A bancada evangélica no Congresso Nacional pretende pular de 25 para 50 integrantes nas eleições deste ano. Só a Igreja Universal do Reino de Deus espera eleger 12 deputados. Com cerca de 25 milhões de fiéis, segundo avaliação dos parlamentares da bancada, as igrejas evangélicas teriam potencial para eleger até mais deputados e senadores. Mas nem todas seguem a hierarquia centralizada da Igreja Universal. Comandada pelo bispo Edir Macedo, esse grupo religioso escolhe os seus candidatos através de uma fórmula que lembra o "centralismo democrático" empregado pelas organizações políticas da esquerda ortodoxa. O Conselho Bispal, composto por oito ou 10 bispos, faz uma reunião nacional e escolhe os candidatos de cada estado. Os fiéis (cerca de um milhão) são orientados a votar apenas nestes candidatos. Esta fórmula centralizadora é seguida em parte pelas demais igrejas pentecostais, como a Assembléia de Deus, a Igreja de Deus e a Casa da Bênção. A diferença é que nestes grupos religiosos as decisões são tomadas em cada estado ou cidade. As igrejas protestantes históricas, como a Batista, a Presbiteriana, a Metodista e a Luterana, não fazem opção preferencial por candidatos. Mas seus pastores que optam pela carreira política acabam tendo apoio dos fiéis. Tanto os históricos como os pentecostais têm em comum o menosprezo pelos partidos e o interesse por temas ligados à família, como aborto, divórcio, homossexualismo e prostituição.
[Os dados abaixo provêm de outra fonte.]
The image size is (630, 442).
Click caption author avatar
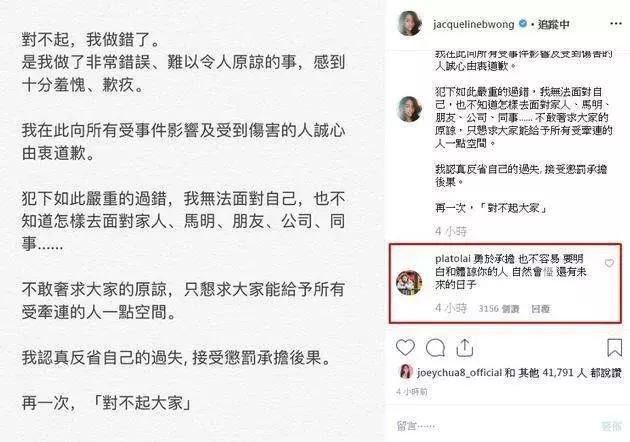(x=409, y=109)
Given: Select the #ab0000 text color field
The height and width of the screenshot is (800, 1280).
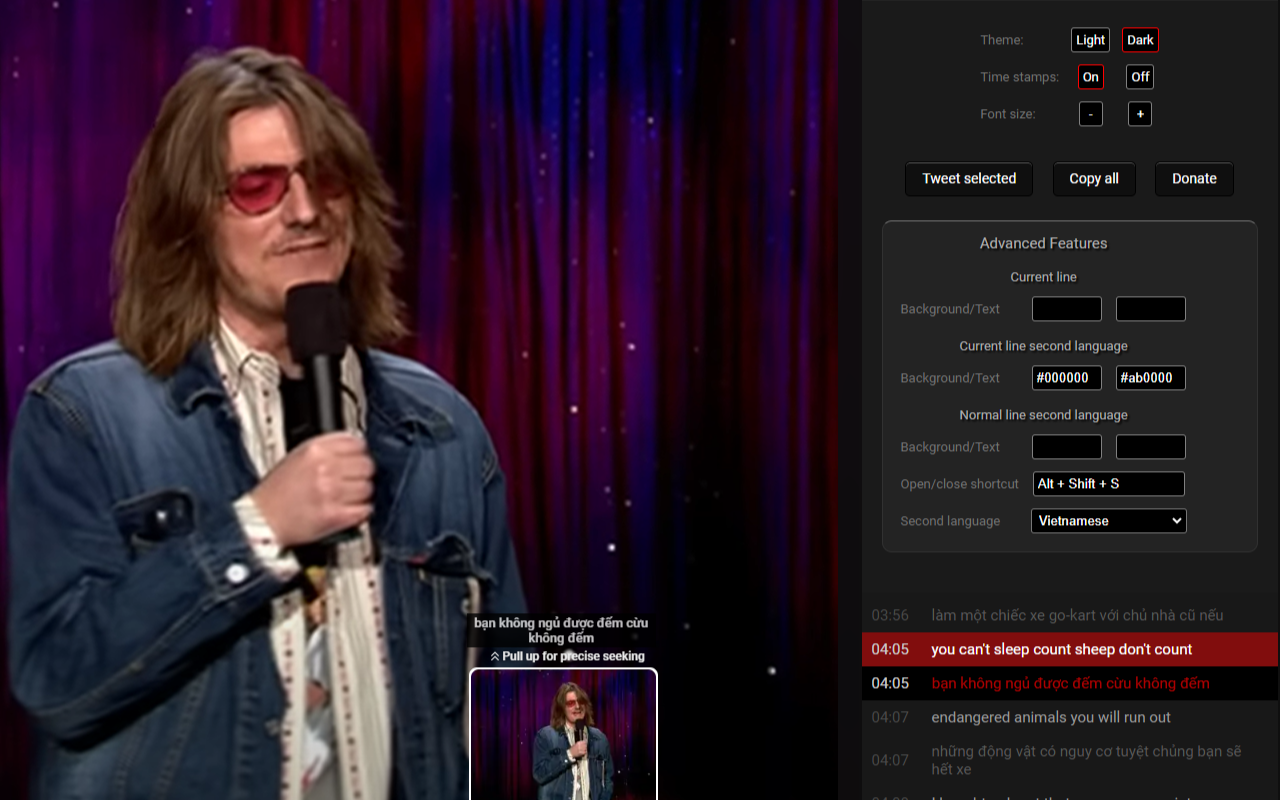Looking at the screenshot, I should (1150, 378).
Os evangélicos seguem a máxima de que "cristão vota em cristão", independente do partido ao qual o crente for vinculado. Do grupo atual de 21 deputados evangélicos, 15 já trocaram de partido após a eleição. No Senado, a bancada tem quatro membros. A estrutura das igrejas pode ser utilizada para ajudar na eleição de candidatos evangélicos. A Igreja Universal dispõe de uma rede de televisão (Record) e emissoras de rádio em diversos estados. No período eleitoral, os pastores de muitos desses grupos se transformam em cabos eleitorais. Jornais de circulação entre os fiéis também são utilizados para divulgar as candidaturas (FSP).